Opinions on how intelligent artificial intelligence is vary widely. While the latest models now not only master common school-leaving exams but already pass entrance tests at renowned universities, the various AI services à la ChatGPT, MS Copilot, or Gemini are still limited in logic, autonomy, and decision-making ability—and thus in independent action. That could soon change, however. The development of AI systems is currently transforming at breakneck speed from task-specific, static AI agents that require human input (prompts) to interactive and self-learning agents. Thanks to a higher level of autonomy, these can adapt to their environment and, with their growing maturity, move another step closer to “Artificial General Intelligence” (AGI). According to OpenAI founder Sam Altman, AGI is capable of performing economically valuable work as creatively, intelligently, and flexibly as a human—if not even better. 

Task-specific AI vs. generalist agents

Task-specific AI is already widely used today in the financial and insurance industry. It serves to automate simple, structured tasks; most chatbots in use are a good example. They are fed with knowledge about data and workflows and operate within the predefined framework, which allows them to relieve valuable specialists and increase efficiency—however, they decide only according to a preprogrammed scheme and can adapt to new situations only within narrow limits. 

Agentic AI is developing toward generalist agents that possess new capabilities, greatly decoupling their learning, decision-making, and actions from human intervention. They are based on multimodal systems that efficiently process a large amount of very diverse (environmental) data and can derive from it a broad range of agent-based multimodal interactions. The data can be text, but also video or robotics sequences (hence: multimodal). 

A high degree of autonomy

In general, it is inherent to AI that it far surpasses humans in processing large amounts of data in the shortest time. New AI models enable AI agents with a higher degree of autonomy, so that they do not have to constantly interact with humans. Work steps are planned and carried out independently. 

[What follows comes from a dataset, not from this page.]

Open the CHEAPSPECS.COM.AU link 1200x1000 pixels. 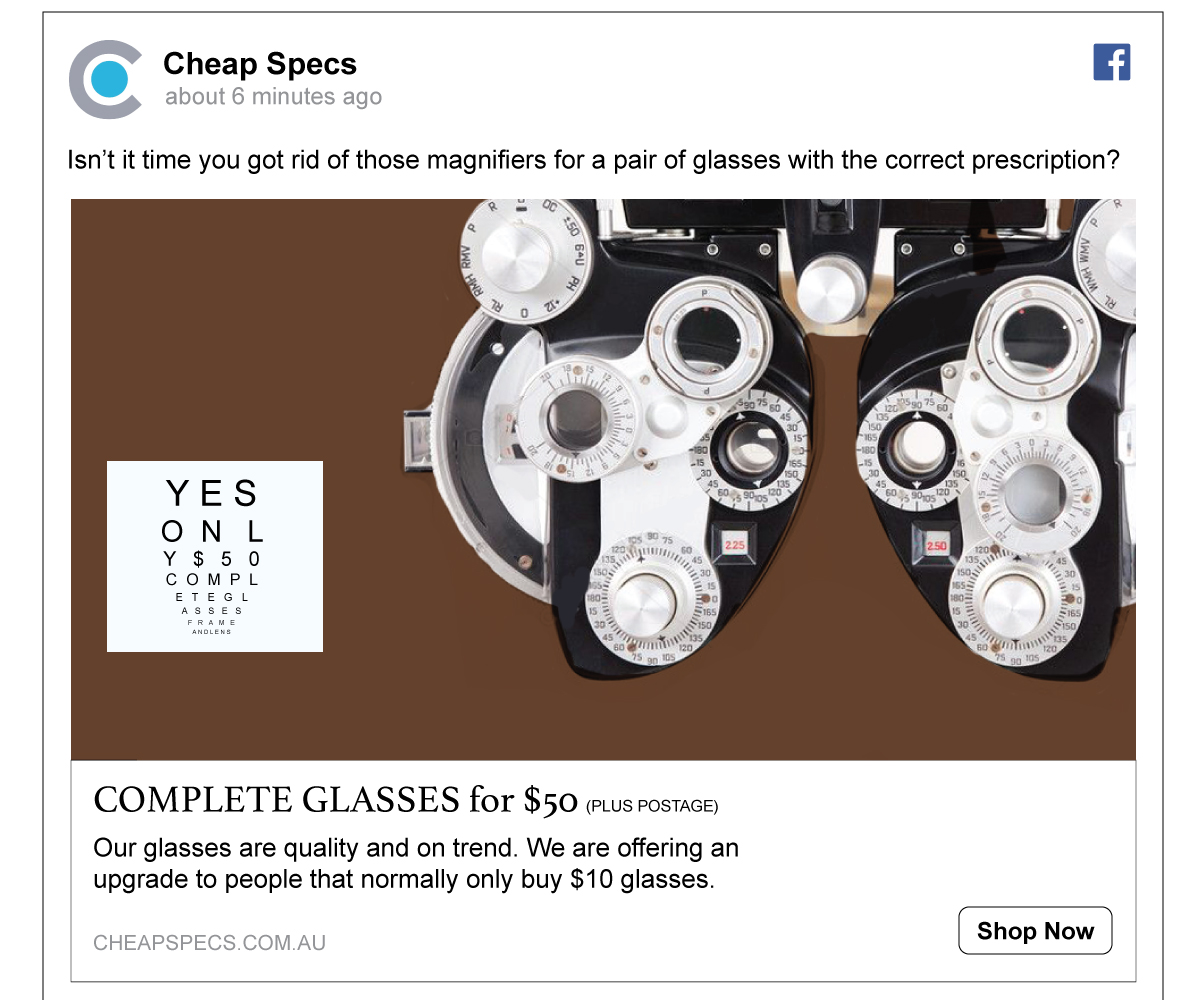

An AI’s performance is measured by the “General AI Assistant (GAIA)” benchmark. At the lowest level are AI models that are capable of completing tasks that require no tool or at most one tool and can be solved in a maximum of five steps. At Level 2, AIs stand out on tasks for which they need five to ten steps and must combine several tools. Level 3, finally, presupposes a general understanding of the world in order to tackle tasks for which the number of work steps and tools is unlimited. The latest AI models are already coming quite close to human intelligence, achieving over 80 percent at Level 1 (vs. humans: 100), 70 percent at Level 2 (vs. humans: 92), and almost 60 percent at Level 3 (humans: 87).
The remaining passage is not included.